Task brief: Repeat the lines of the data exactly, from the first one through the one that contains "Task: Open the calendar journal icon".
━━━━━ Provided records ━━━━━
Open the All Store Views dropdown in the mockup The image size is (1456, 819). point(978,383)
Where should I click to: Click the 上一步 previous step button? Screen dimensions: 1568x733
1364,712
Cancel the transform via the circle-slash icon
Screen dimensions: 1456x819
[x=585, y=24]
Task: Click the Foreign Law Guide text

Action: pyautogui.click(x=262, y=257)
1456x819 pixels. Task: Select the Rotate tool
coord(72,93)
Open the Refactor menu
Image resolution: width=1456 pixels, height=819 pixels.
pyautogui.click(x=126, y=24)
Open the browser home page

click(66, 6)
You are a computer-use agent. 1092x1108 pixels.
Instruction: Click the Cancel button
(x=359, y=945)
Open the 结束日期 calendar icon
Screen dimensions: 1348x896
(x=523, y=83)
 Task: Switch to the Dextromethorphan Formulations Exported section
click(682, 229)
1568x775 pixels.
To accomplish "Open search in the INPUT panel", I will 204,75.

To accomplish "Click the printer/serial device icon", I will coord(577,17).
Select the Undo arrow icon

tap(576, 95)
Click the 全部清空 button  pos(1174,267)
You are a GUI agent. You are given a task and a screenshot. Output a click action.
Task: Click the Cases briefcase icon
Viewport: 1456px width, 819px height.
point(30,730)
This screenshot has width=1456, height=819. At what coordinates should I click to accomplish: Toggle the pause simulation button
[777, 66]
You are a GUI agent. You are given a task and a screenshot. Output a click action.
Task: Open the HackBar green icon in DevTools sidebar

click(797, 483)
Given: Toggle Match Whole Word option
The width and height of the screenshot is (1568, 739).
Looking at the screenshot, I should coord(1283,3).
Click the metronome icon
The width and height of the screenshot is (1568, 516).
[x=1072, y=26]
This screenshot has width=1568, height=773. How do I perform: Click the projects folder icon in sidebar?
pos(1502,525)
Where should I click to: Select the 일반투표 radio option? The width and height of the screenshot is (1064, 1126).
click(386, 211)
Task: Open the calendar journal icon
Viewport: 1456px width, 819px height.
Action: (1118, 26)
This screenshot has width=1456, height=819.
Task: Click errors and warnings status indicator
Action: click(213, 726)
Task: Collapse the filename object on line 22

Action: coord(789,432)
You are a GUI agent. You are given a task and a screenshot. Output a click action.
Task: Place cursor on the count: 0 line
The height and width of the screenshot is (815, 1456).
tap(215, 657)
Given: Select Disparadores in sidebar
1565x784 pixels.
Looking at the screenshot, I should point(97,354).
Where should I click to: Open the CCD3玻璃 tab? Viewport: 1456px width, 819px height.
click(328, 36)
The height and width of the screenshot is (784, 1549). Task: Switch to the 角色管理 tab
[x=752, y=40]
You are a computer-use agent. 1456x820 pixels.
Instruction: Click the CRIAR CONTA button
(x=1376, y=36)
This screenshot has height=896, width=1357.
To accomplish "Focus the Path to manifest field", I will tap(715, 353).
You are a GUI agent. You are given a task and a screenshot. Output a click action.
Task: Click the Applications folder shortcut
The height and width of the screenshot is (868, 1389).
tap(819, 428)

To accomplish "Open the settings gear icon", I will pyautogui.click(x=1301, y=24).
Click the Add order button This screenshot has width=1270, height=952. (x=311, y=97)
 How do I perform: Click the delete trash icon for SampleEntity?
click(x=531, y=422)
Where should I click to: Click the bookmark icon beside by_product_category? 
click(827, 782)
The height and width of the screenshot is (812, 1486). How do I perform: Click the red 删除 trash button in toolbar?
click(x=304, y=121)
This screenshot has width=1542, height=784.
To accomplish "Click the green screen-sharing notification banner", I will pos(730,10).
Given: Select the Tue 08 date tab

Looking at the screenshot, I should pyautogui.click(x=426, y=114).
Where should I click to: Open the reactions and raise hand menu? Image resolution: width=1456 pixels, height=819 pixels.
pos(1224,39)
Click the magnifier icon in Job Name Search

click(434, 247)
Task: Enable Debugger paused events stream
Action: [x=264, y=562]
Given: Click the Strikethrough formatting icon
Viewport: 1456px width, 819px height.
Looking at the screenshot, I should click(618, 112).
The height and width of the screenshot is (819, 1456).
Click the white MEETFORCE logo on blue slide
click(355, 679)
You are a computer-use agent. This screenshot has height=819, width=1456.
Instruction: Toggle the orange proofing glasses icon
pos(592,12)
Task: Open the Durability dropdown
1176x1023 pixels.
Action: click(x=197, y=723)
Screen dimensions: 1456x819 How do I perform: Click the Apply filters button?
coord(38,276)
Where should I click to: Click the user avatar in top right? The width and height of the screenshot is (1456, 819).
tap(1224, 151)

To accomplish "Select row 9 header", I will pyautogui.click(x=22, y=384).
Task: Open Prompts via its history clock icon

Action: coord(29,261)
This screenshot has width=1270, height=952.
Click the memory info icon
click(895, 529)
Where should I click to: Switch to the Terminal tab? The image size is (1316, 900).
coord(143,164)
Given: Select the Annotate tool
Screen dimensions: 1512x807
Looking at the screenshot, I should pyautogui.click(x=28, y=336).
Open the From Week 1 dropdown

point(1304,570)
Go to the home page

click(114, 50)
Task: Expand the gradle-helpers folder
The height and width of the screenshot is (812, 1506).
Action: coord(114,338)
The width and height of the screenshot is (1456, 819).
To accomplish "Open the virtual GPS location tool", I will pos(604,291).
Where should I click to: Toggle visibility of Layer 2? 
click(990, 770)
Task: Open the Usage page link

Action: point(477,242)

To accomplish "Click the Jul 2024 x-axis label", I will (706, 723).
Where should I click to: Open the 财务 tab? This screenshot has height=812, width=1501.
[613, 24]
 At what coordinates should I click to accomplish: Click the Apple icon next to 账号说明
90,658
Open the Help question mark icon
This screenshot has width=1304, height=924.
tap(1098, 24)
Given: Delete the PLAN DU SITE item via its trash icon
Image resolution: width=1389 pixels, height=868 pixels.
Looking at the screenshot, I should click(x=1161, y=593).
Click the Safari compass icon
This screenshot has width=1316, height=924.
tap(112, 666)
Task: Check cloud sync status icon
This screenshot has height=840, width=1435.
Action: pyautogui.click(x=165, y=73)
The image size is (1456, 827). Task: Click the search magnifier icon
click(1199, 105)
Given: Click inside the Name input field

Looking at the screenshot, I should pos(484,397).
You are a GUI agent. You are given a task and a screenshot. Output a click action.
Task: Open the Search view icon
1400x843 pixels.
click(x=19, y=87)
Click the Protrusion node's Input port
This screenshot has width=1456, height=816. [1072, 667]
━━━━━
Your response:
Open the All Store Views dropdown in the mockup The image size is (1456, 819). point(978,383)
Where should I click to: Click the 上一步 previous step button? Screen dimensions: 1568x733
1364,712
Cancel the transform via the circle-slash icon
Screen dimensions: 1456x819
[x=585, y=24]
Task: Click the Foreign Law Guide text

Action: pyautogui.click(x=262, y=257)
1456x819 pixels. Task: Select the Rotate tool
coord(72,93)
Open the Refactor menu
Image resolution: width=1456 pixels, height=819 pixels.
pyautogui.click(x=126, y=24)
Open the browser home page

click(66, 6)
You are a computer-use agent. 1092x1108 pixels.
Instruction: Click the Cancel button
(x=359, y=945)
Open the 结束日期 calendar icon
Screen dimensions: 1348x896
(x=523, y=83)
 Task: Switch to the Dextromethorphan Formulations Exported section
click(682, 229)
1568x775 pixels.
To accomplish "Open search in the INPUT panel", I will 204,75.

To accomplish "Click the printer/serial device icon", I will coord(577,17).
Select the Undo arrow icon

tap(576, 95)
Click the 全部清空 button  pos(1174,267)
You are a GUI agent. You are given a task and a screenshot. Output a click action.
Task: Click the Cases briefcase icon
Viewport: 1456px width, 819px height.
point(30,730)
This screenshot has width=1456, height=819. At what coordinates should I click to accomplish: Toggle the pause simulation button
[777, 66]
You are a GUI agent. You are given a task and a screenshot. Output a click action.
Task: Open the HackBar green icon in DevTools sidebar

click(797, 483)
Given: Toggle Match Whole Word option
The width and height of the screenshot is (1568, 739).
Looking at the screenshot, I should coord(1283,3).
Click the metronome icon
The width and height of the screenshot is (1568, 516).
[x=1072, y=26]
This screenshot has width=1568, height=773. How do I perform: Click the projects folder icon in sidebar?
pos(1502,525)
Where should I click to: Select the 일반투표 radio option? The width and height of the screenshot is (1064, 1126).
click(386, 211)
Task: Open the calendar journal icon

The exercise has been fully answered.